Invincible commence comme une sorte de jeu vidéo rétro, avec cette bataille aérienne tonitruante au cours de laquelle l’équipage de Zamperini fait preuve d’une bravoure quelque peu juvénile. Avant de basculer dans le registre de l’aventure à l’état pur, lors du long combat pour la survie à bord du radeau, le récit y procède à une immersion enivrante dans la version la plus fictive de la guerre : celle de l’affrontement viril par excellence, où la survie dépend avant tout d’une supériorité abstraite en termes de matériel et d’adresse dans son maniement. Le véritable dessein du film se profile dès sa deuxième partie, introduite juste avant l’amerrissage périlleux et meurtrier à travers un long retour en arrière, qui conte les exploits sportifs du protagoniste. Il s’agit d’une lente et progressive démystification de la guerre ou plutôt de son reflet filmique, qui se décline pratiquement depuis la naissance du cinéma. Car l’odyssée en pleine mer, ponctuée par des tempêtes et des tentatives plus ou moins désespérées de subsister physiquement et mentalement avec le peu de moyens à la disposition des rescapés, ne constitue nullement la finalité dramatique du scénario.
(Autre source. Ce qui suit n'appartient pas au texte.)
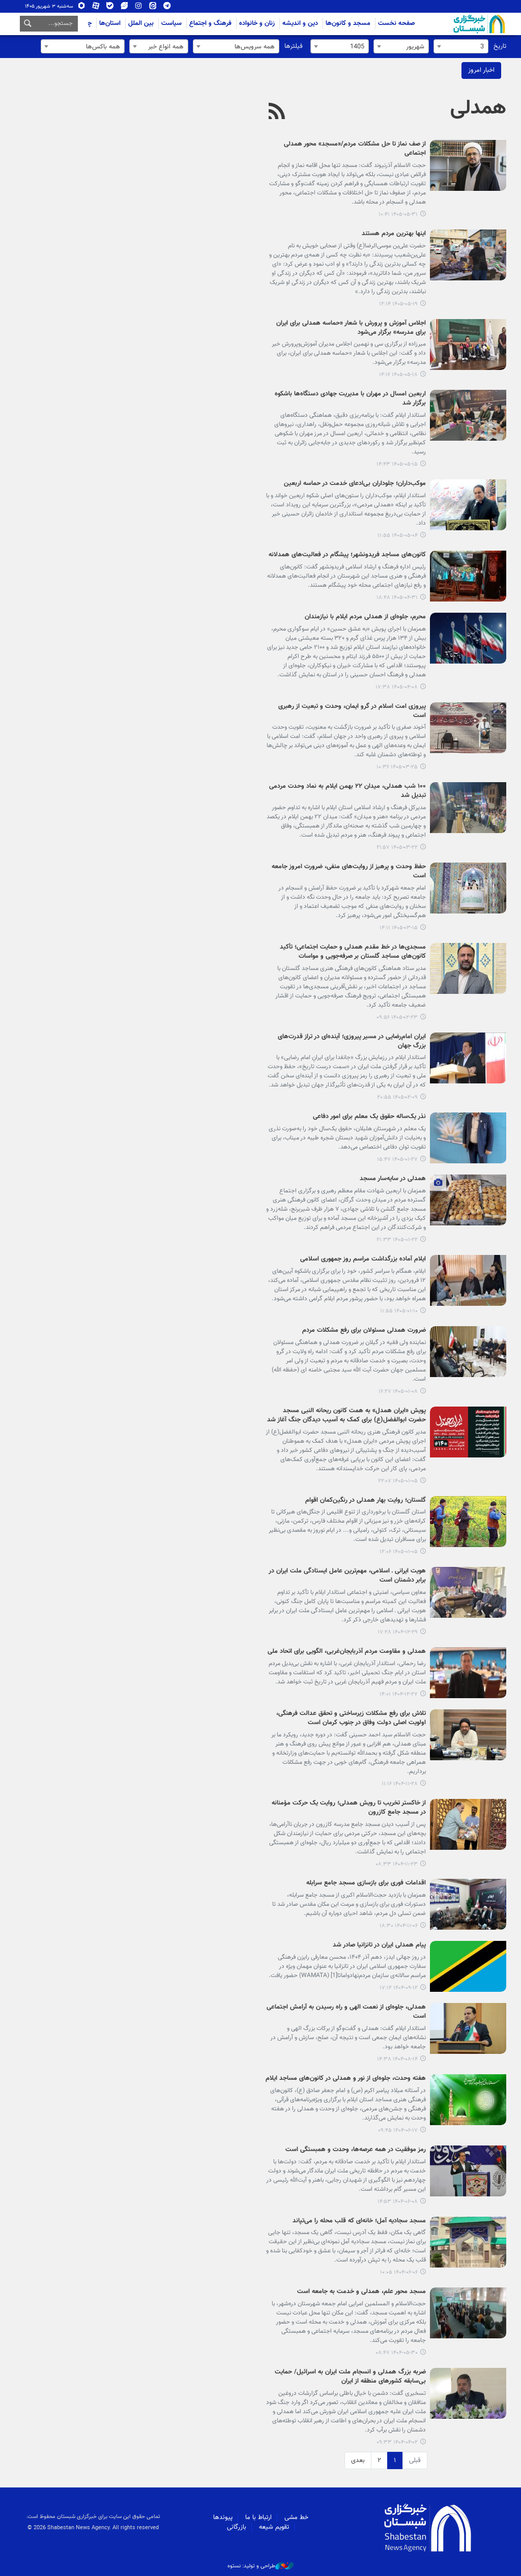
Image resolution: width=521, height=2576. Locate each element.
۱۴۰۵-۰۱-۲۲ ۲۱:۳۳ (397, 1240)
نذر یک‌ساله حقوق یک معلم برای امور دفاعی (369, 1117)
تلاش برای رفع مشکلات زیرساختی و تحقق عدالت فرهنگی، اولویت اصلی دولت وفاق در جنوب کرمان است (351, 1718)
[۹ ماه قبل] (468, 2028)
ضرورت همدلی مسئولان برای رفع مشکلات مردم (364, 1330)
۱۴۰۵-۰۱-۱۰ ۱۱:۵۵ (399, 1311)
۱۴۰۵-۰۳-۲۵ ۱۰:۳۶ (397, 767)
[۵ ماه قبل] (468, 1592)
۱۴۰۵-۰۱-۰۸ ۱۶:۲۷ (398, 1391)
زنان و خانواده (257, 23)
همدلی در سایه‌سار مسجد (393, 1179)
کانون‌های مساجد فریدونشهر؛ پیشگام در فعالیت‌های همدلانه (347, 555)
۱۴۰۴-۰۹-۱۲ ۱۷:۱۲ (399, 1988)
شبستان (450, 24)
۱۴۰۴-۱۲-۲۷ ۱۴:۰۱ (399, 1694)
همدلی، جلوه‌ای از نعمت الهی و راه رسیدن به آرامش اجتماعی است (346, 2012)
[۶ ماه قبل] (468, 1734)
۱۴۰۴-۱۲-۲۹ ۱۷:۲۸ (398, 1632)
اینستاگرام (138, 8)
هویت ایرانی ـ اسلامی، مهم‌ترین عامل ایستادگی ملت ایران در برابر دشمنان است (347, 1576)
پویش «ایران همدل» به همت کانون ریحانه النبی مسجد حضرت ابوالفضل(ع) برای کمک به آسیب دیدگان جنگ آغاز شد (346, 1416)
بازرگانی (236, 2527)
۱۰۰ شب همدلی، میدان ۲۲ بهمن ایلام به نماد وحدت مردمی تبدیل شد (347, 791)
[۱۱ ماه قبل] (468, 2099)
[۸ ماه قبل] (468, 1966)
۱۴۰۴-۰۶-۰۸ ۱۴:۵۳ (398, 2201)
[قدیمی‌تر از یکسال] (468, 2312)
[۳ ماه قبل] (468, 968)
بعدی (358, 2460)
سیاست (171, 23)
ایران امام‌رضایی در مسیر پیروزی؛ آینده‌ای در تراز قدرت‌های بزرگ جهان (352, 1042)
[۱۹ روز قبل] (468, 415)
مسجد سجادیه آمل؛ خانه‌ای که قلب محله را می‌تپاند (359, 2221)
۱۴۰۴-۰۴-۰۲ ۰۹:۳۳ (397, 2442)
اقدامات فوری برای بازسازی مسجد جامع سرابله (366, 1883)
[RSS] (277, 112)
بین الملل (141, 23)
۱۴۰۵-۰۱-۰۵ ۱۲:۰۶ (399, 1552)
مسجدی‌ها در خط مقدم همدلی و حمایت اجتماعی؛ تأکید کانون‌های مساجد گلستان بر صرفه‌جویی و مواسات (353, 952)
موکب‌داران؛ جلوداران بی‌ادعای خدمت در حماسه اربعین (355, 484)
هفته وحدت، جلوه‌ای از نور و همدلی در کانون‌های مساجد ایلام (346, 2078)
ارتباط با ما (258, 2517)
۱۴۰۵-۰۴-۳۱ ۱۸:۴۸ (397, 597)
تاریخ (500, 46)
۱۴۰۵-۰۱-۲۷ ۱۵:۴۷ (397, 1159)
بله (110, 8)
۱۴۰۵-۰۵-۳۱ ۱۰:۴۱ (398, 214)
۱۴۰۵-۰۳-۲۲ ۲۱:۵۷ (397, 847)
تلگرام (167, 8)
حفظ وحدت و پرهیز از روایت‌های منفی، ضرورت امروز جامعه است (349, 872)
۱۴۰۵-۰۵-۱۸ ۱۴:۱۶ (398, 374)
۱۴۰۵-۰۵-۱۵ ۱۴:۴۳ (397, 464)
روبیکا (82, 8)
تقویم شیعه (274, 2527)
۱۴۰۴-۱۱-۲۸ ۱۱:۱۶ (400, 1784)
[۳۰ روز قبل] (468, 504)
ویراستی (124, 8)
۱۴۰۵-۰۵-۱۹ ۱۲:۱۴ (398, 304)
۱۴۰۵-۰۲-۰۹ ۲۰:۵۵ (397, 1097)
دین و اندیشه (300, 23)
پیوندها (223, 2517)
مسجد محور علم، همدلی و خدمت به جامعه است (361, 2292)
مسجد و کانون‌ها (348, 23)
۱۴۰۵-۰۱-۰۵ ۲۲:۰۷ (398, 1481)
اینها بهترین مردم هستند (394, 234)
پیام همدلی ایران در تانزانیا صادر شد (379, 1945)
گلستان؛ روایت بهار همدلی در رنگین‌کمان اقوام (365, 1500)
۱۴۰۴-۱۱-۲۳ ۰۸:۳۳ (396, 1864)
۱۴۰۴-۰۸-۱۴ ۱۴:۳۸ (397, 2059)
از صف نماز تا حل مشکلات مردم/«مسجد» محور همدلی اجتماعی (355, 149)
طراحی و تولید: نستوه (251, 2566)
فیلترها (293, 46)
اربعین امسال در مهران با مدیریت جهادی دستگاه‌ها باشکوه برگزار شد (350, 399)
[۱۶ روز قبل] (468, 344)
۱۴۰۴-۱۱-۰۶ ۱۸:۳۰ (399, 1926)
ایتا (153, 8)
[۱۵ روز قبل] (468, 255)
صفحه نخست (396, 23)
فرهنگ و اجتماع (210, 23)
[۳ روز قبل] (468, 165)
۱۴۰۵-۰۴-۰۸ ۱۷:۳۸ (396, 687)
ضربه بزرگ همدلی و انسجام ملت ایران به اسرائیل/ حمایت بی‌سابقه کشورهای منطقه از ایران (350, 2377)
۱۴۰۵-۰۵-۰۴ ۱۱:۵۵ (398, 535)
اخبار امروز (481, 70)
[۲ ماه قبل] (468, 727)
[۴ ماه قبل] (468, 1137)
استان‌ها (110, 23)
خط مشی (296, 2517)
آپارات (96, 8)
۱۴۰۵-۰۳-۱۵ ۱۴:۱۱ (399, 928)
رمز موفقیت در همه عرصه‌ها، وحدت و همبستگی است (355, 2150)
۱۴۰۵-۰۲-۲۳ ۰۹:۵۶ (397, 1017)
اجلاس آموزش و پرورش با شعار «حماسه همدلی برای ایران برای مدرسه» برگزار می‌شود (351, 328)
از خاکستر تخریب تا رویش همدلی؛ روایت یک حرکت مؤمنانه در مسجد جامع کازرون (349, 1808)
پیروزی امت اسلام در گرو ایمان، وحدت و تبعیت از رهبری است (352, 711)
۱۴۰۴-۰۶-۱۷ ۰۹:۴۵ (398, 2130)
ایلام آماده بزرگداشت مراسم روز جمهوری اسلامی (363, 1259)
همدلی (478, 108)
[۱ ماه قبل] (468, 576)
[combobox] (460, 46)
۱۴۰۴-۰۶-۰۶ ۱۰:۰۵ (399, 2272)
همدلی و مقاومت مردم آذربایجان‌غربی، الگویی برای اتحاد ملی (347, 1651)
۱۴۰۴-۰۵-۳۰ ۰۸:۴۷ (396, 2353)
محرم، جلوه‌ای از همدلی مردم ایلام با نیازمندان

Pas plus d’ailleurs que les deux premières étapes de l’existence de prisonnier de guerre, d’abord dans la jungle et puis dans le camp. Bien que la relation sadique entre Zamperini et son tortionnaire japonais puisse faire penser à celle, plus sensuelle, au cœur de Furyo de Nagisa Oshima, elle se démarque surtout par une perte irrévocable d’humanité de part et d’autre de ce rapport de force inégal. L’enjeu, voire le symbole principal de ce qui devient alors une guerre psychologique est le regard de l’un sur l’autre. Dans cette forme de reconnaissance et de défi, l’essence même de tout conflit se trouve condensée. Or, la descente aux enfers ne s’arrête point avec ce quotidien à l’horreur à peu près prévisible. Elle se termine au contraire dans l’univers apocalyptique de la mine, où l’humanité s’efface définitivement derrière les couches de suie qui recouvrent les corps des prisonniers. La vie n’y vaut pas chère, au point que même l’espoir de libération est teinté de la certitude que la mort se trouvera au bout du chemin. Les épreuves que Zamperini et ses compagnons d’infortune doivent y traverser sont si insupportables, que la narration ne cherche point à en atténuer l’impact émotionnel, à travers d’éventuels poncifs rassurants propre à la fin heureuse. Il y aurait même de quoi faire un deuxième film : sur le douloureux chemin en sens inverse, du fond du trou jusqu’à la rédemption humaine par le pardon envers les bourreaux.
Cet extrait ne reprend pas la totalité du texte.